* **Supplied entries**:
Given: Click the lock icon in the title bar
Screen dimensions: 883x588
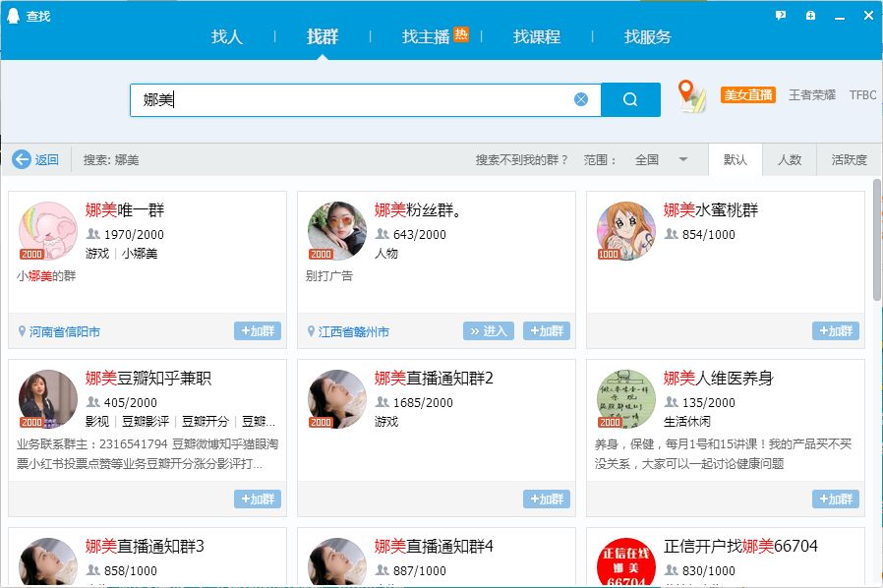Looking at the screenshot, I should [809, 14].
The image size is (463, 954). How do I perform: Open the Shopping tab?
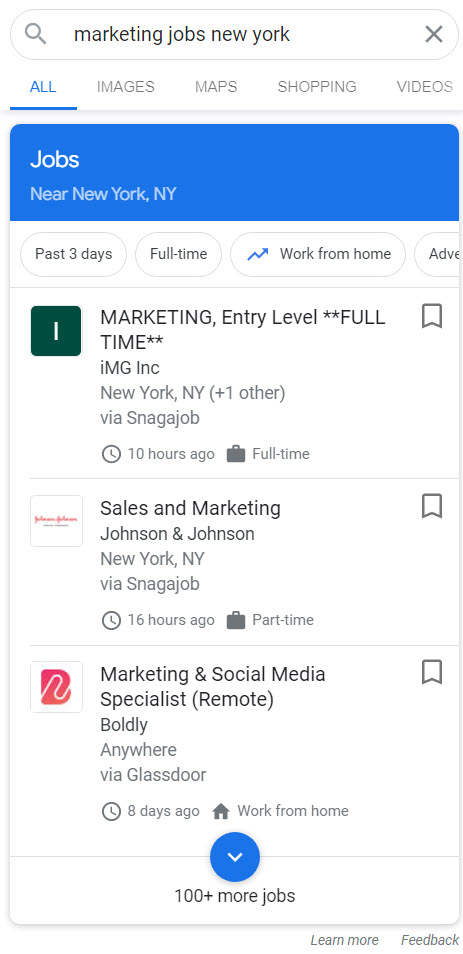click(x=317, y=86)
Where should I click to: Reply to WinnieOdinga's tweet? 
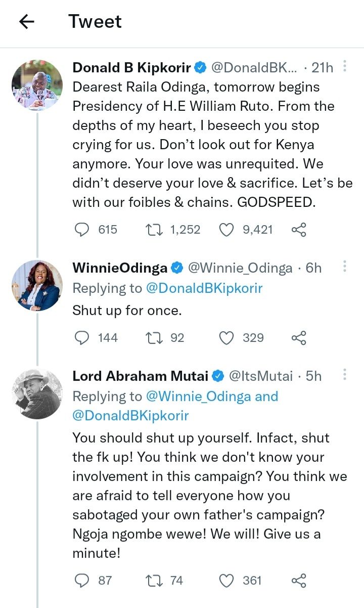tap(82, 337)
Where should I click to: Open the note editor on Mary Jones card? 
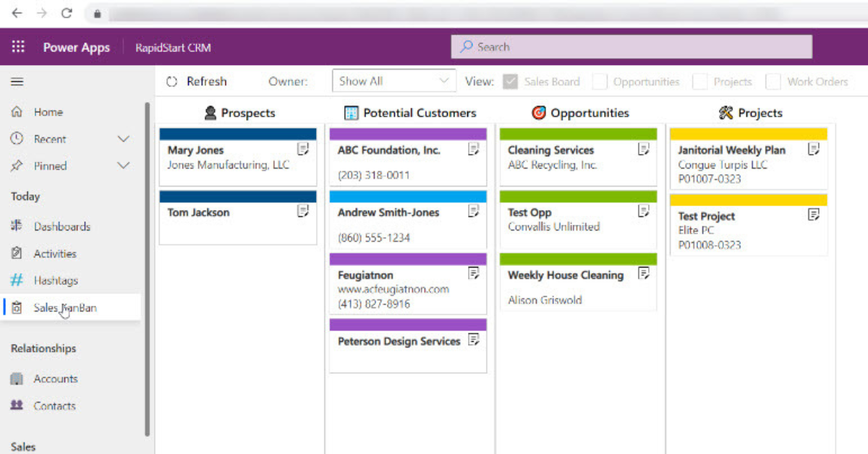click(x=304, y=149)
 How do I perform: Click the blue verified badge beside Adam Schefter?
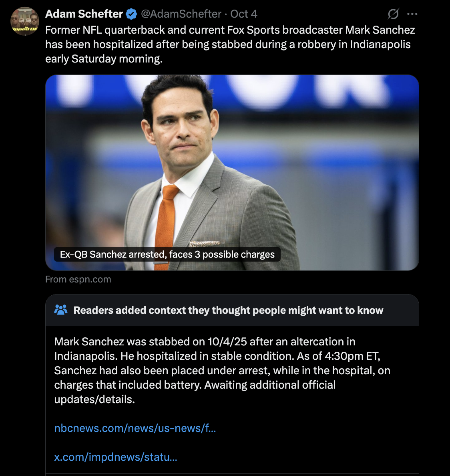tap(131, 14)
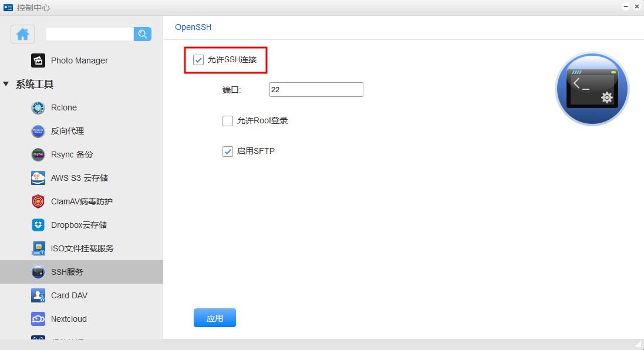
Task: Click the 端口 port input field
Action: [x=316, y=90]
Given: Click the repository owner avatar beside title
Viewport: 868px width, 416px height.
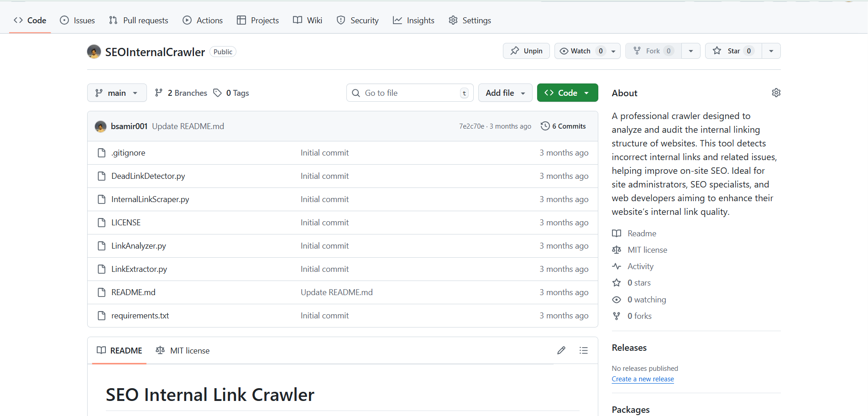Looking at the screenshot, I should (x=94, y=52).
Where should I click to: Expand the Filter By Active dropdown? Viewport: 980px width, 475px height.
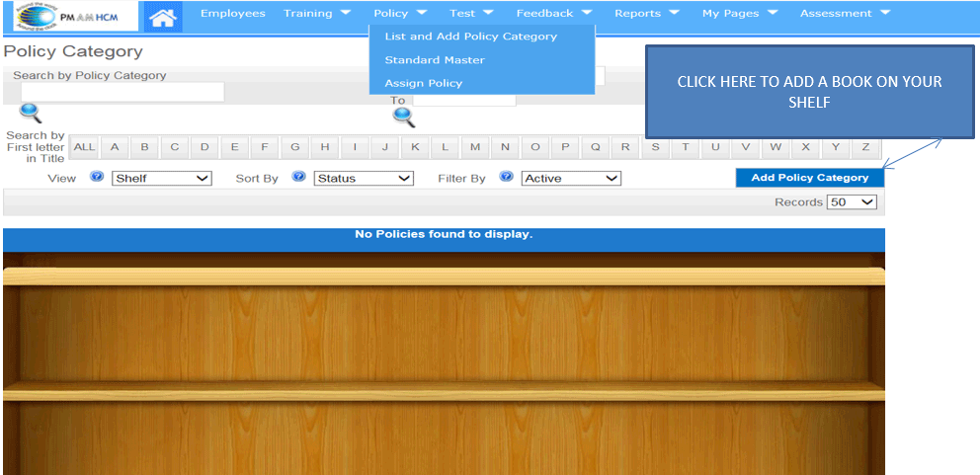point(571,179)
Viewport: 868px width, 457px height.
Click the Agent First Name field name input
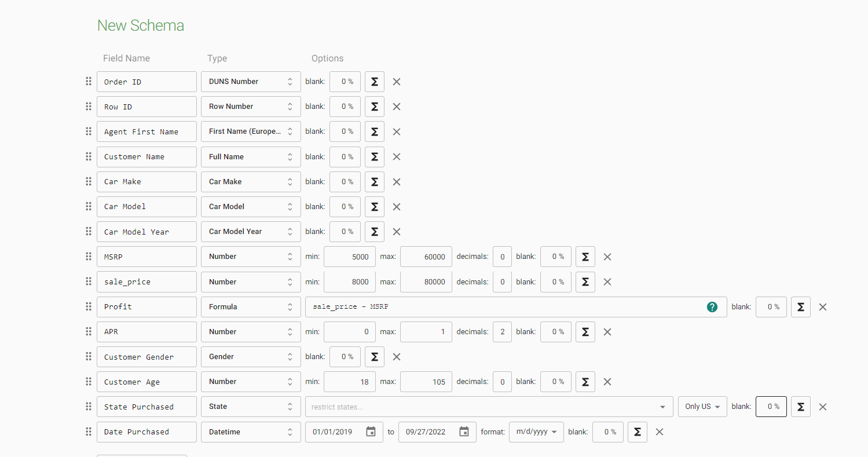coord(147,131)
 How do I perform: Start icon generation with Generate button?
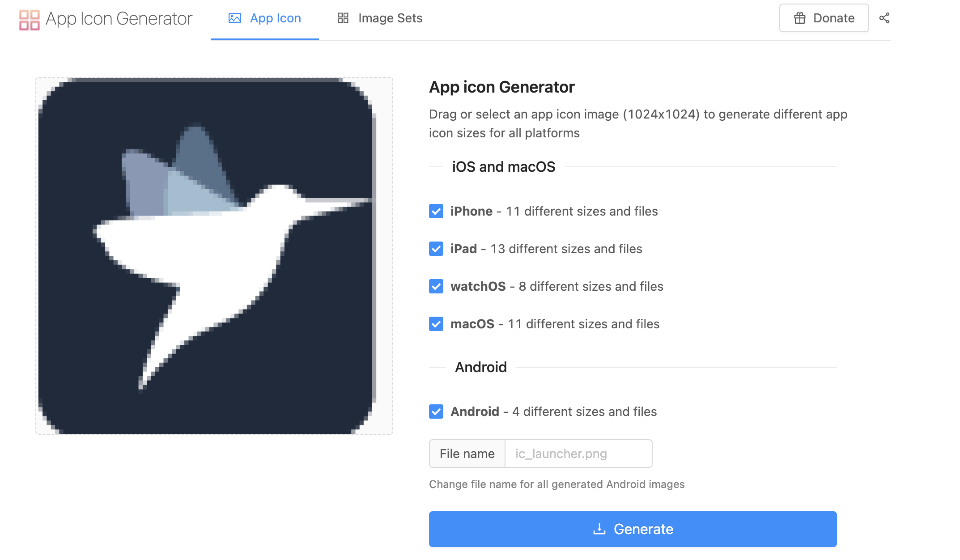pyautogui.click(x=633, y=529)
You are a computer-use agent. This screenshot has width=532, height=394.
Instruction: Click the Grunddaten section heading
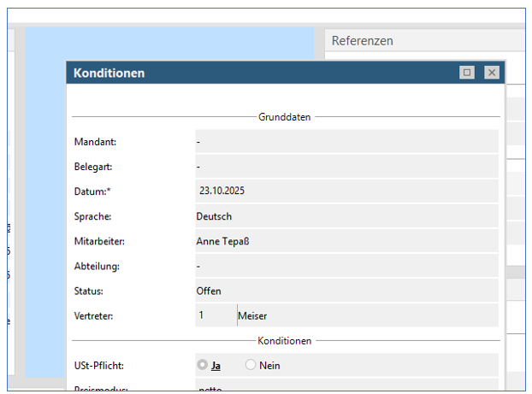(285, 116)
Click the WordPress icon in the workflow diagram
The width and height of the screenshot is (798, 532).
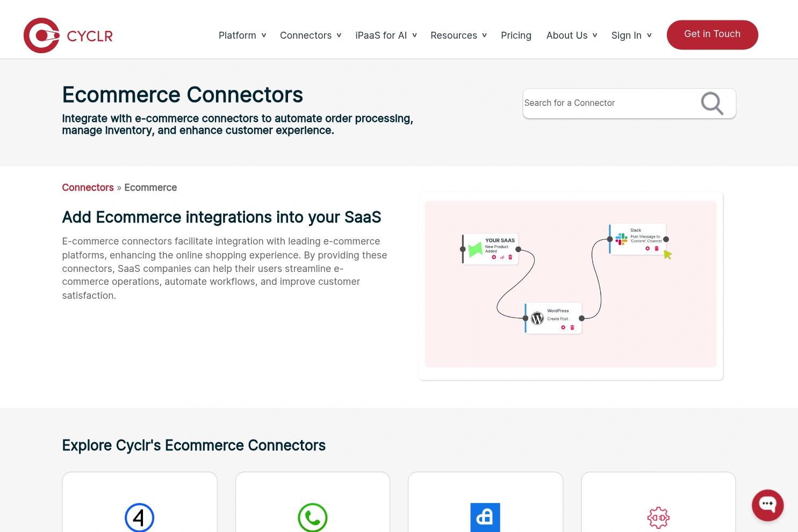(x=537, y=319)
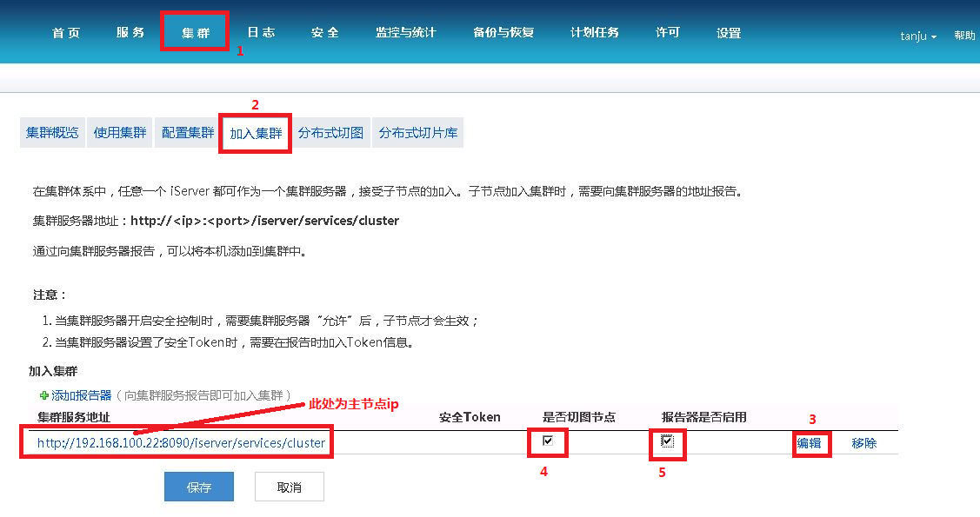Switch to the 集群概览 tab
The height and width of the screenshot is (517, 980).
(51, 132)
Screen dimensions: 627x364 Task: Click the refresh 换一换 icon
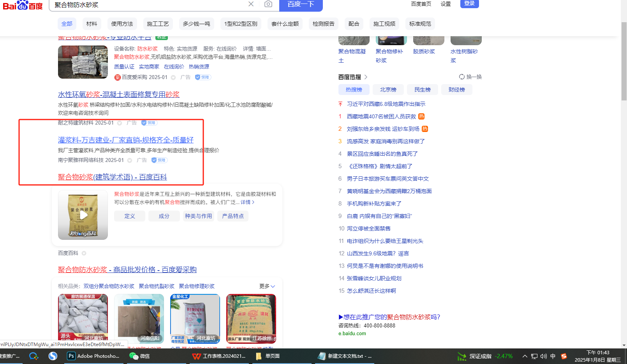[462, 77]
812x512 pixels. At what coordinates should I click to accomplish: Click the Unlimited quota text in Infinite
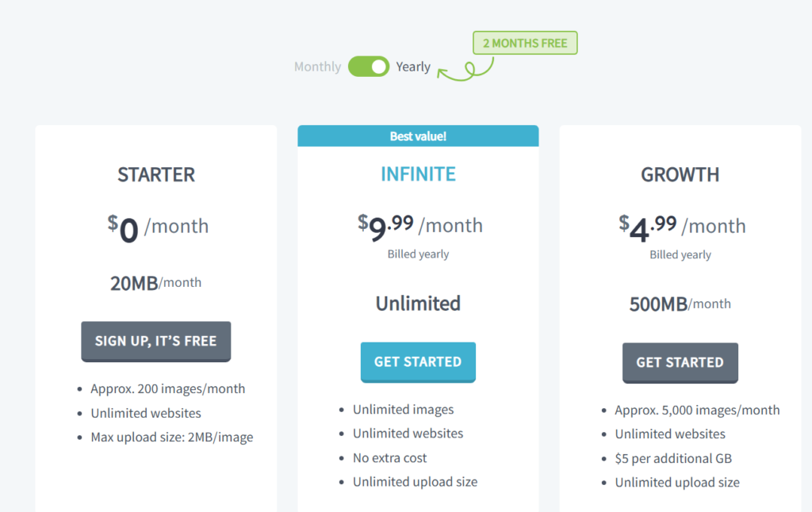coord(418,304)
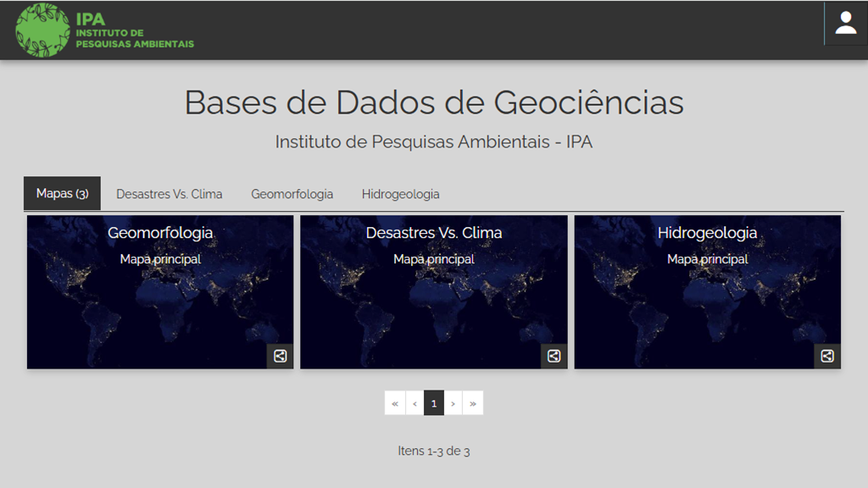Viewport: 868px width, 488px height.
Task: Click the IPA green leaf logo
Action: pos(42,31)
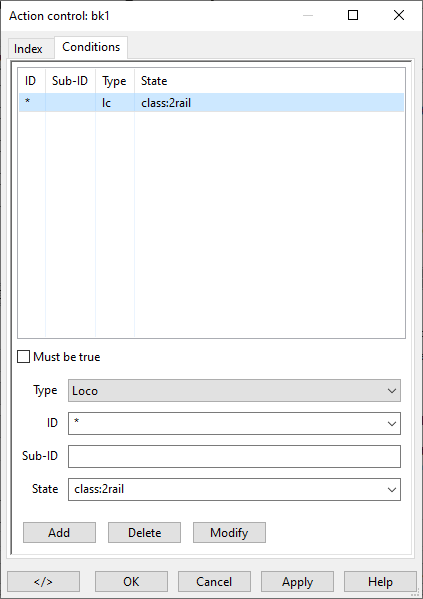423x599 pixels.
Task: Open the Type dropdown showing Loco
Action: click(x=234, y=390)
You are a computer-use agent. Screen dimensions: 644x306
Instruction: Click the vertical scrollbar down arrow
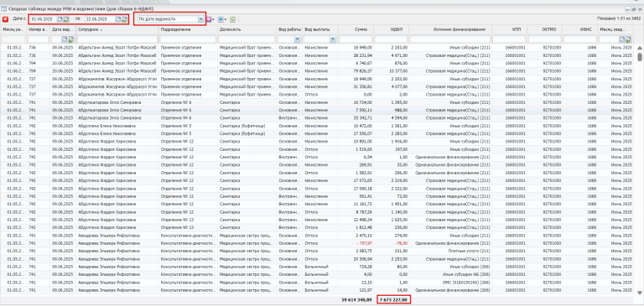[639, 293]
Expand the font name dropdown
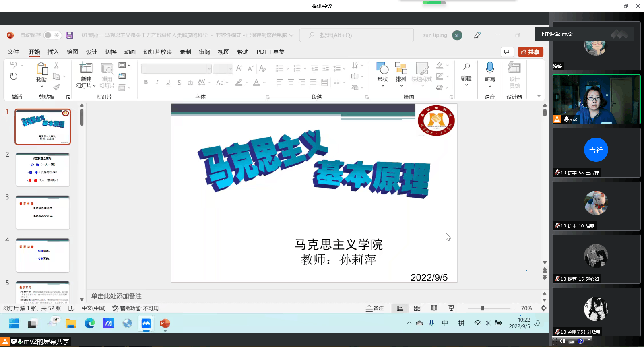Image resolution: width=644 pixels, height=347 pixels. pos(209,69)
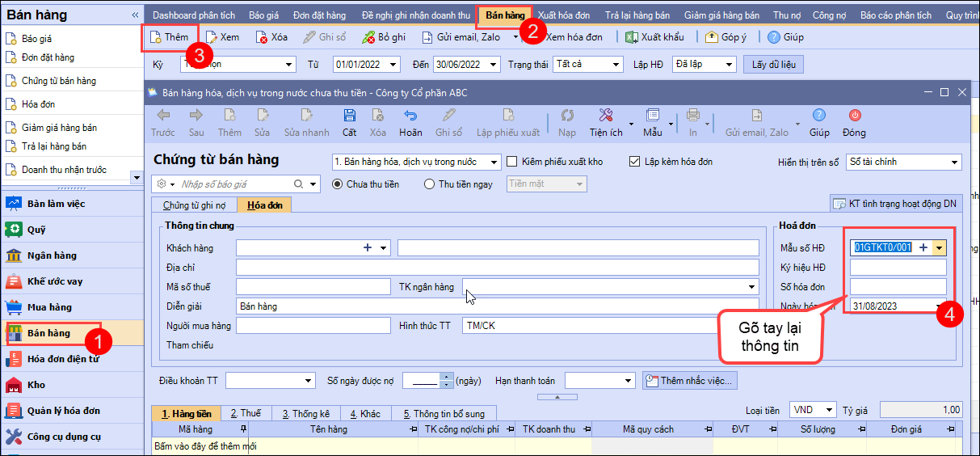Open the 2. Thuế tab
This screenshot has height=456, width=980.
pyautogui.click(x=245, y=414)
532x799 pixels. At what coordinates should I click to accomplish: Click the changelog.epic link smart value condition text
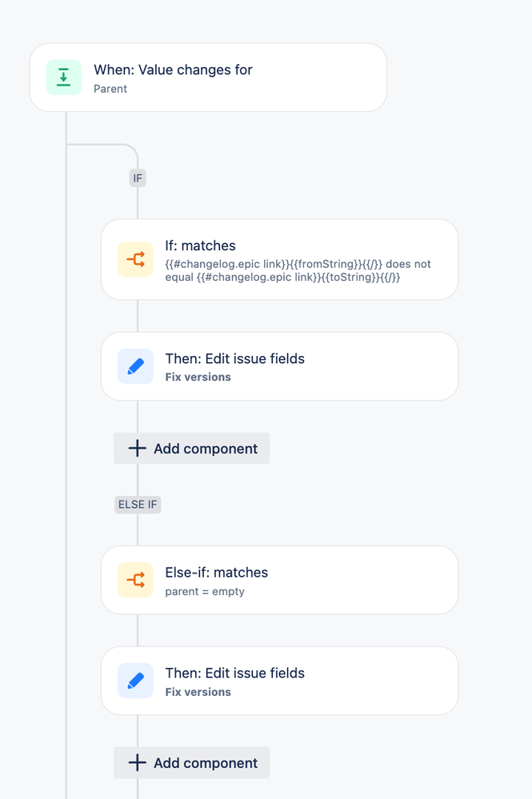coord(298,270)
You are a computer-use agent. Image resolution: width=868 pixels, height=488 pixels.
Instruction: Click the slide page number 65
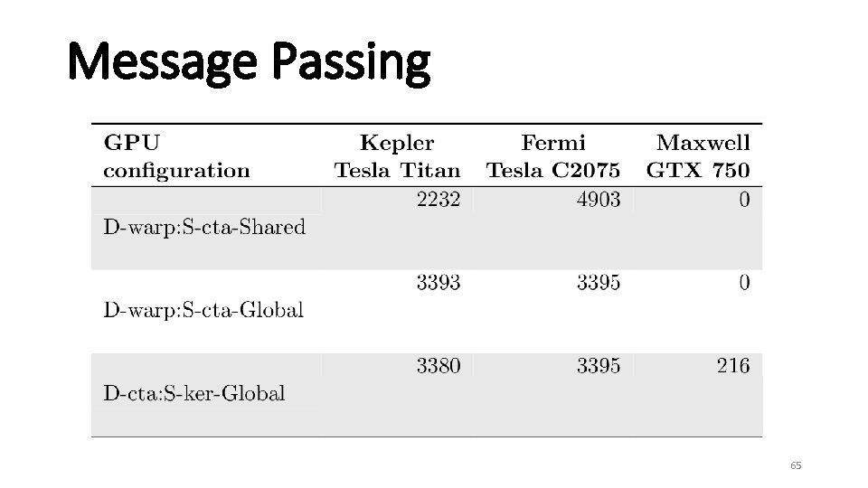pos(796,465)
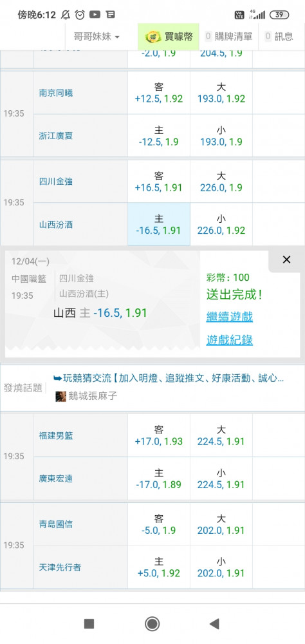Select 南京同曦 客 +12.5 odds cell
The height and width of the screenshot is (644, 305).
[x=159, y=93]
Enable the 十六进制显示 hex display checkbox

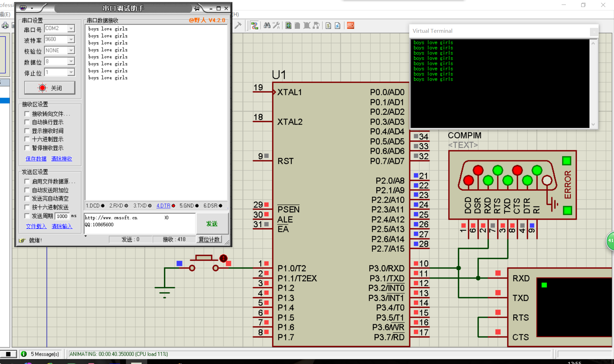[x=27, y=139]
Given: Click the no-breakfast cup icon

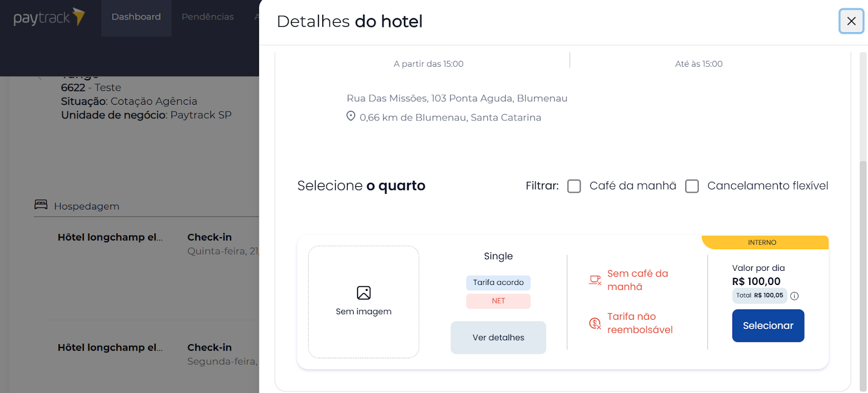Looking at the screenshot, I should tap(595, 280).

* **Problem to solve**:
Find the word "title" in the listing above. Copy each line where it appears.

* **Reply**:
Given: Click the lock icon in the title bar
Given: Click the repository owner avatar beside title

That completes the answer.